Setting a Trap – One important feature of xinetd is its ability to add hosts to a global no_access list. Hosts on this list are denied subsequent connections to services managed by xinetd for a specified length of time or until xinetd is restarted. This is accomplished using the SENSOR attribute. This technique is an easy way to block hosts attempting to port scan the server.

The first step in setting up a SENSOR is to choose a service you do not plan on using. For this example, Telnet is used. Edit the file /etc/xinetd.d/telnet and change the line flags line to read:

flags = SENSOR

Add the following line within the braces:

deny_time = 30

This denies the host that attempted to connect to the port for 30 minutes. Other acceptable values for the deny_time attribute are FOREVER, which keeps the ban in effect until xinetd is restarted, and NEVER, which allows the connection and logs it. Finally, the last line should read:

disable = no

While using SENSOR is a good way to detect and stop connections from nefarious hosts, it has two drawbacks:

  • It does not work against stealth scans.
  • An attacker who knows a SENSOR is running can mount a denial of service attack against particular hosts by forging their IP addresses and connecting to the forbidden port.

Controlling Server Resources – Another important feature of xinetd is its ability to control the amount of resources services under its control can utilize. It does this by way of the following directives

  • cps = <number_of_connections> <wait_period> — Dictates the connections allowed to the service per second. This directive accepts only integer values.
  • instances = <number_of_connections> — Dictates the total number of connections allowed to a service. This directive accepts either an integer value or UNLIMITED.
  • per_source = <number_of_connections> — Dictates the connections allowed to a service by each host. This directive accepts either an integer value or UNLIMITED.
  • rlimit_as = <number[K|M]> — Dictates the amount of memory address space the service can occupy in kilobytes or megabytes. This directive accepts either an integer value or UNLIMITED.
  • rlimit_cpu = <number_of_seconds> — Dictates the amount of time in seconds that a service may occupy the CPU. This directive accepts either an integer value or UNLIMITED.

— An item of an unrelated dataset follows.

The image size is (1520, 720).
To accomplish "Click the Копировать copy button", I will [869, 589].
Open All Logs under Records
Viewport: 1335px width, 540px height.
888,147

Using these directives can help prevent any one xinetd service from overwhelming the system, resulting in a denial of service.

Netfilter and IPTables – The Linux kernel features a powerful networking subsystem called netfilter. The netfilter subsystem provides stateful or stateless packet filtering as well as NAT and IP masquerading services. Netfilter also has the ability to mangle IP header information for advanced routing and connection state management. Netfilter is controlled through the IPTables utility.

The power and flexibility of netfilter is implemented through the IPTables interface. This command-line tool is similar in syntax to its predecessor, IPChains; however, IPTables uses the netfilter subsystem to enhance network connection, inspection, and processing; whereas IPChains used intricate rule sets for filtering source and destination paths, as well as connection ports for both. IPTables features advanced logging, pre- and post-routing actions, network address translation, and port forwarding all in one command-line interface.